» Exercise task: Starting at the top of the material and going on through the line with "[x=58, y=78]", write those lines out again with "sidebar" changed to "side panel" and nothing else altered.

» Data records:
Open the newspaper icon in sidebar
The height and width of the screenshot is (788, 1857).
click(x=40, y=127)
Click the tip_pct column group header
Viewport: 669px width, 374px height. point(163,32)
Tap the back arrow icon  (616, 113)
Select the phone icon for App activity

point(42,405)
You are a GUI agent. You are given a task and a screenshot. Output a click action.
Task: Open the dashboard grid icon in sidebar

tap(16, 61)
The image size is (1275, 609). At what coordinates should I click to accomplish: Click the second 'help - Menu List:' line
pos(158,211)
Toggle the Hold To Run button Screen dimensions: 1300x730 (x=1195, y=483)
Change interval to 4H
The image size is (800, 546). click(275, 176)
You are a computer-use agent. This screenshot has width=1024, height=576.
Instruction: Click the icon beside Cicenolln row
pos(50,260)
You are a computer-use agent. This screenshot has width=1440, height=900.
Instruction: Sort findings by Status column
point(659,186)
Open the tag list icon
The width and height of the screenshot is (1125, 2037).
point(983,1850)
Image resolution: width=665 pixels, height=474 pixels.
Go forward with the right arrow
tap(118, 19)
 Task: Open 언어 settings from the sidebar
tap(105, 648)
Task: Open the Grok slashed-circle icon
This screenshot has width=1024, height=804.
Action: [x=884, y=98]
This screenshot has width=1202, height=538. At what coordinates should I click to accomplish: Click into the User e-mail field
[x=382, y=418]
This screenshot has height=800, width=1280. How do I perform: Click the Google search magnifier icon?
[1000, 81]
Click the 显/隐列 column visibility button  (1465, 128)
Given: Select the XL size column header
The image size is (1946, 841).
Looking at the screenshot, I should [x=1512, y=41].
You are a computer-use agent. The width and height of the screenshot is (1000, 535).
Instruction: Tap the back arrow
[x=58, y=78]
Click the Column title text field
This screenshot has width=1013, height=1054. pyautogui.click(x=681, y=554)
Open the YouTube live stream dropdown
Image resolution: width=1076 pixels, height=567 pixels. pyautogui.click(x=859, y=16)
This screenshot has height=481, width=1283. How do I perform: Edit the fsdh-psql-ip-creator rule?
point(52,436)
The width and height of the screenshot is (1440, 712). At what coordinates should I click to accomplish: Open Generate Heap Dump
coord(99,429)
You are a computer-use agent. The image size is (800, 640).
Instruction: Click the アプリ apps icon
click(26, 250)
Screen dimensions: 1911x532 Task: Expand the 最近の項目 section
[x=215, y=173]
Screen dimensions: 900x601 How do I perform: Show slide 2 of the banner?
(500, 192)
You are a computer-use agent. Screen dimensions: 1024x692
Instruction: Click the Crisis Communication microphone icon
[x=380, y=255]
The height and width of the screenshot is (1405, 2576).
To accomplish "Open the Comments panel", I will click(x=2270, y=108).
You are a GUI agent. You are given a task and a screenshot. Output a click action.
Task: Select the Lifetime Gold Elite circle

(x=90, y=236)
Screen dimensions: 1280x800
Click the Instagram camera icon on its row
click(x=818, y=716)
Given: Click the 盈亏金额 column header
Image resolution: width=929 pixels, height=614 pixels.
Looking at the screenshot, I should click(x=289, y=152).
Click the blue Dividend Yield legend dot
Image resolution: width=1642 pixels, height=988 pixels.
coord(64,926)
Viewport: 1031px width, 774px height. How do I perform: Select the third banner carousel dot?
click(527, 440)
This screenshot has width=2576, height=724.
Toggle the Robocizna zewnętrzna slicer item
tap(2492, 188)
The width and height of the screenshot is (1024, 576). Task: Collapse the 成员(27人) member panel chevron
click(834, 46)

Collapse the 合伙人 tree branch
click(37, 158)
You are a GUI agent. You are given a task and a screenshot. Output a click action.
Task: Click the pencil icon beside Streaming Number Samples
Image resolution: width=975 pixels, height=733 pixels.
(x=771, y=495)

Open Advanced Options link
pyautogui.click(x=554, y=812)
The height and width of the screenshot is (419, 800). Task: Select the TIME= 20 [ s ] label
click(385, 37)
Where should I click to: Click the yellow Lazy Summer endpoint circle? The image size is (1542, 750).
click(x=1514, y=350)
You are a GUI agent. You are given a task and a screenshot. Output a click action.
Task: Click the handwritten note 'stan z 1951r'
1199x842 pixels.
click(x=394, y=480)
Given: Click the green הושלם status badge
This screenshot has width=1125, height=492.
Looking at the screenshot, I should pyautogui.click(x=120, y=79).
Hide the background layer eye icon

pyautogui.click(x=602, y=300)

» Answer to this task:
Open the newspaper icon in side panel
The height and width of the screenshot is (788, 1857).
click(x=40, y=127)
Click the tip_pct column group header
Viewport: 669px width, 374px height. point(163,32)
Tap the back arrow icon  (616, 113)
Select the phone icon for App activity

point(42,405)
You are a GUI agent. You are given a task and a screenshot. Output a click action.
Task: Open the dashboard grid icon in side panel

tap(16, 61)
The image size is (1275, 609). At what coordinates should I click to accomplish: Click the second 'help - Menu List:' line
pos(158,211)
Toggle the Hold To Run button Screen dimensions: 1300x730 (x=1195, y=483)
Change interval to 4H
The image size is (800, 546). click(275, 176)
You are a computer-use agent. This screenshot has width=1024, height=576.
Instruction: Click the icon beside Cicenolln row
pos(50,260)
You are a computer-use agent. This screenshot has width=1440, height=900.
Instruction: Sort findings by Status column
point(659,186)
Open the tag list icon
The width and height of the screenshot is (1125, 2037).
point(983,1850)
Image resolution: width=665 pixels, height=474 pixels.
Go forward with the right arrow
tap(118, 19)
 Task: Open 언어 settings from the side panel
tap(105, 648)
Task: Open the Grok slashed-circle icon
This screenshot has width=1024, height=804.
Action: [x=884, y=98]
This screenshot has width=1202, height=538. At what coordinates should I click to accomplish: Click into the User e-mail field
[x=382, y=418]
This screenshot has height=800, width=1280. How do I perform: Click the Google search magnifier icon?
[1000, 81]
Click the 显/隐列 column visibility button  (1465, 128)
Given: Select the XL size column header
The image size is (1946, 841).
Looking at the screenshot, I should [x=1512, y=41].
You are a computer-use agent. The width and height of the screenshot is (1000, 535).
Instruction: Tap the back arrow
[x=58, y=78]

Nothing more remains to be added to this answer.